Create semi-additive measures
In general, there are three kinds of measures:
- Additive These measures are aggregated by using the SUM function across any dimensions. A typical example is revenue, which can be added across different product categories, cities, and dates, as well as other dimensions. Revenue of all months within a year, when added together, equals the total year revenue.
- Semi-additive These measures can be added across some but not all dimensions. For example, inventory counts can be added across different product categories and cities, but not dates; if you had five units yesterday and two units today, that doesn’t mean you’ll have seven units tomorrow. On the other hand, if you have five units in Sydney and two units in Melbourne, this means you’ve got seven units in the two cities in total.
- Non-additive These measures cannot be added across any dimensions. For instance, you cannot add up the average price across any dimension, because the result would not make any practical sense. If the average sale price in Sydney was $4.50, and it was $3.50 in Melbourne, you cannot say that across both cities, the average price was $8.00 or even $4.00 because the number of units sold could be very different.
In this section, we focus on semi-additive measures. There are several ways to write a semi-additive measure, and the correct way for you depends on your business requirements.
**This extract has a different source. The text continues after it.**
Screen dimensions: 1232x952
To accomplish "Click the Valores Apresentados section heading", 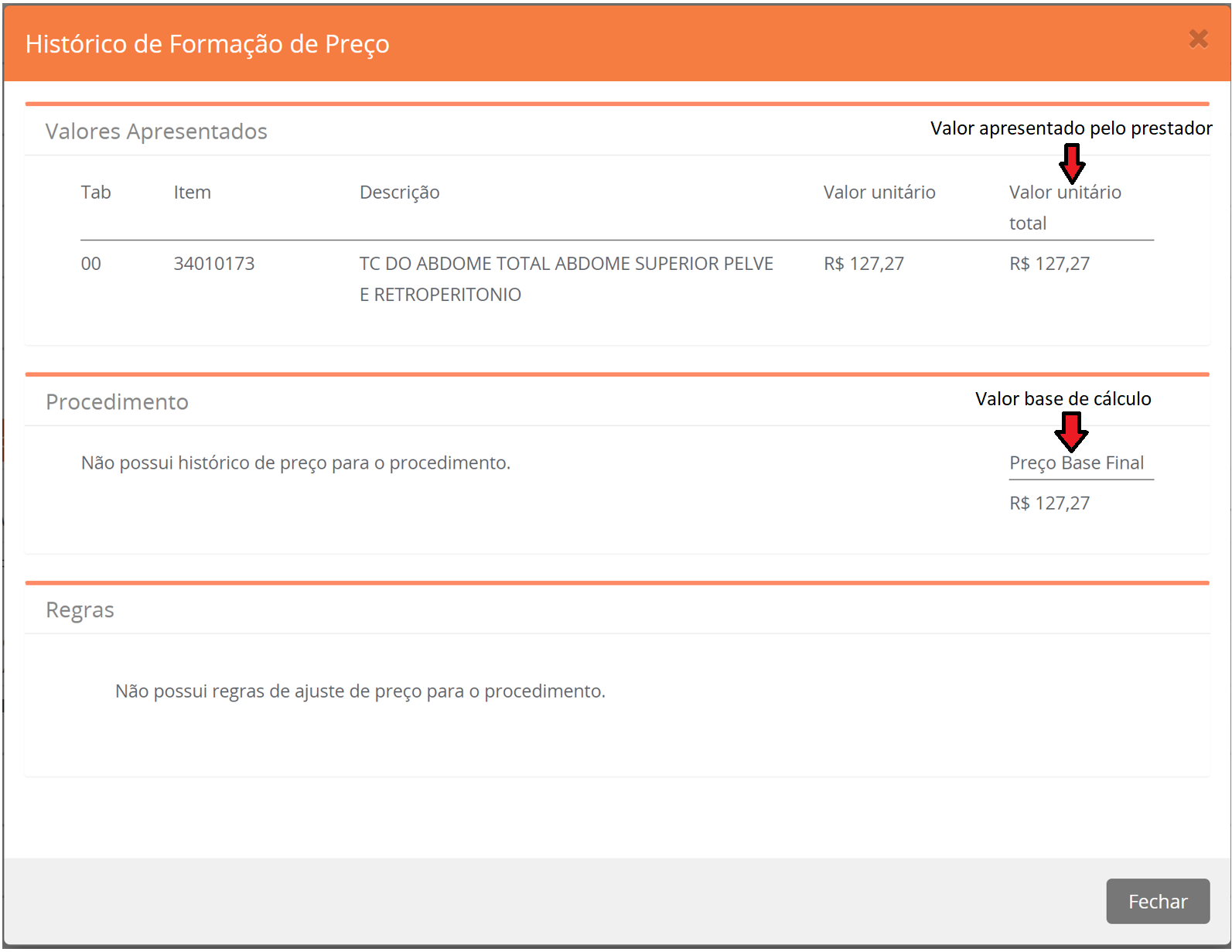I will pyautogui.click(x=156, y=131).
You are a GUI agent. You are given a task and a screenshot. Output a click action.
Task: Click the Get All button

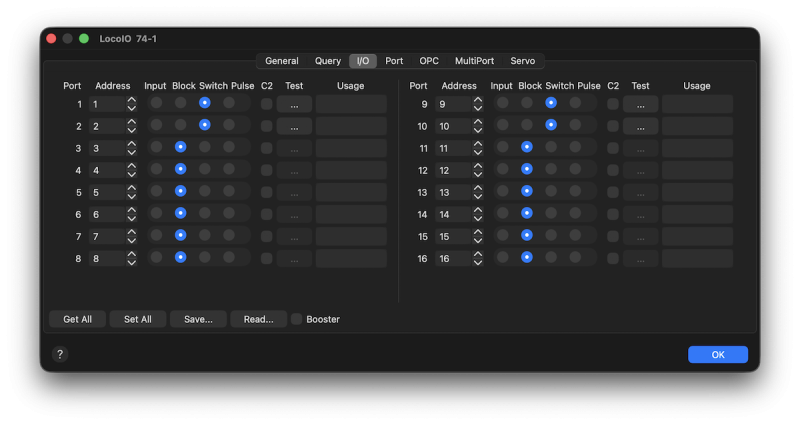pos(77,319)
Let’s say your business is interested in inventory counts, and you have the data model shown in Figure 2-27.
FIGURE 2-27 Inventory data model
If you have inventory figures for all dates of interest in your data, you can write the following measure:
Inventory Balance =
CALCULATE(
SUM(Inventory[Balance]),
LASTDATE(‘Date'[Date])
)
In addition to LASTDATE and its sister function FIRSTDATE, there are some DAX functions that can help you retrieve the opening or closing balance for different time periods:
- OPENINGBALANCEMONTH
- OPENINGBALANCEQUARTER
- OPENINGBALANCEYEAR
- CLOSINGBALANCEMONTH
- CLOSINGBALANCEQUARTER
- CLOSINGBALANCEYEAR
The functions that start with CLOSING evaluate an expression for the last date in the period, and the functions that start with OPENING evaluate an expression for one day before the first date in the period. This means that the opening balance for February 1 is the same as the closing balance for January 31.
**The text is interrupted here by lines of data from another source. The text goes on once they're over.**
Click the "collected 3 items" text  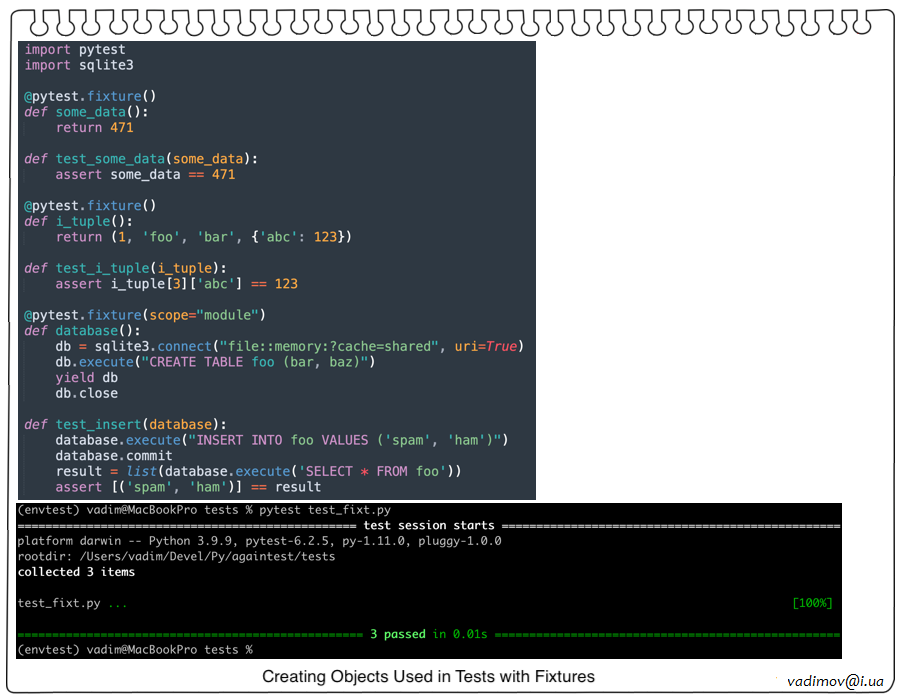(x=76, y=572)
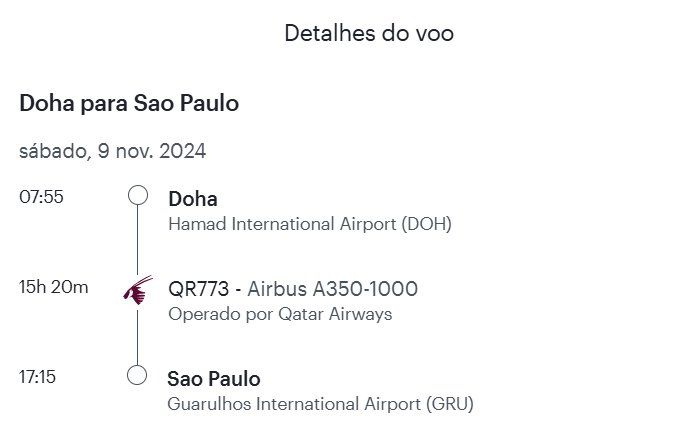Click timeline line between Doha and airline logo

click(x=138, y=238)
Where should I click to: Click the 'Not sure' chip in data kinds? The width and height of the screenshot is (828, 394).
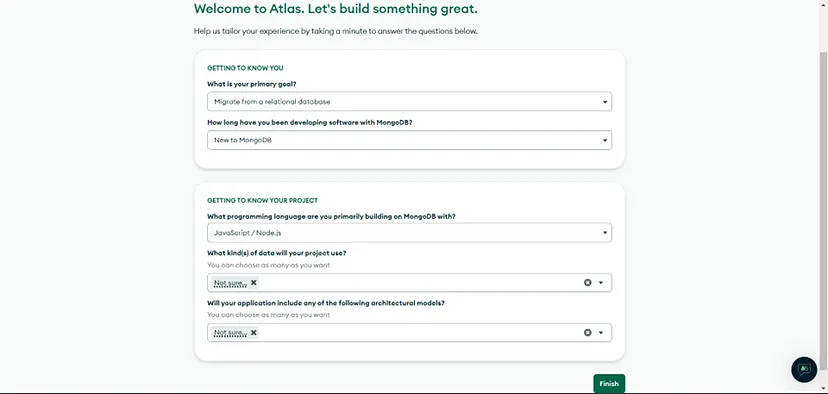[x=231, y=283]
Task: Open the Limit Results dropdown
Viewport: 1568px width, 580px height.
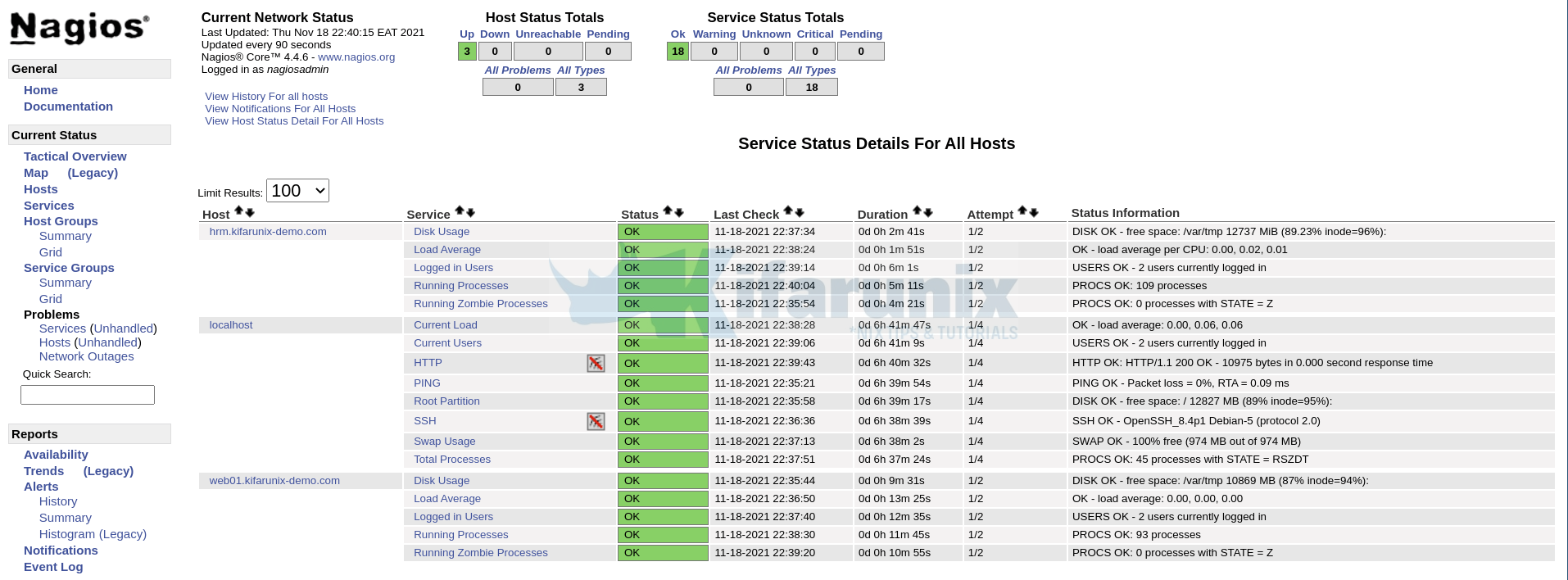Action: pyautogui.click(x=297, y=191)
For example, you can calculate the opening month balance for inventory as follows:
Click here to view code image
Inventory Opening Balance Month =
OPENINGBALANCEMONTH(
SUM(Inventory[Balance]),
‘Date'[Date]
)
The date-based functions listed here only work if you have data for all dates of interest. For example, if you’d chosen to use CLOSINGBALANCEMONTH but your data ends on May 23, 2022, as is the case for sample data, you’d get a blank value for May 2022. For cases such as this, you can use LASTNONBLANKVALUE or FIRSTNONBLANKVALUE as shown here:
Inventory Last Nonblank =
LASTNONBLANKVALUE(
‘Date'[Date],
SUM(Inventory[Balance])
)
This measure will show the latest available balance in the current context.
The Inventory Balance, Inventory Opening Balance Month, and Inventory Last Nonblank measures can be seen in Figure 2-28.
FIGURE 2-28 Inventory measures
Determining which calculation you should use depends on your business requirements—there is no single correct answer that applies to all scenarios. Missing data may mean there’s no inventory, or it may mean that data isn’t captured frequently enough, so the data modeler should understand the underlying data before writing the calculations to ensure the data isn’t represented incorrectly.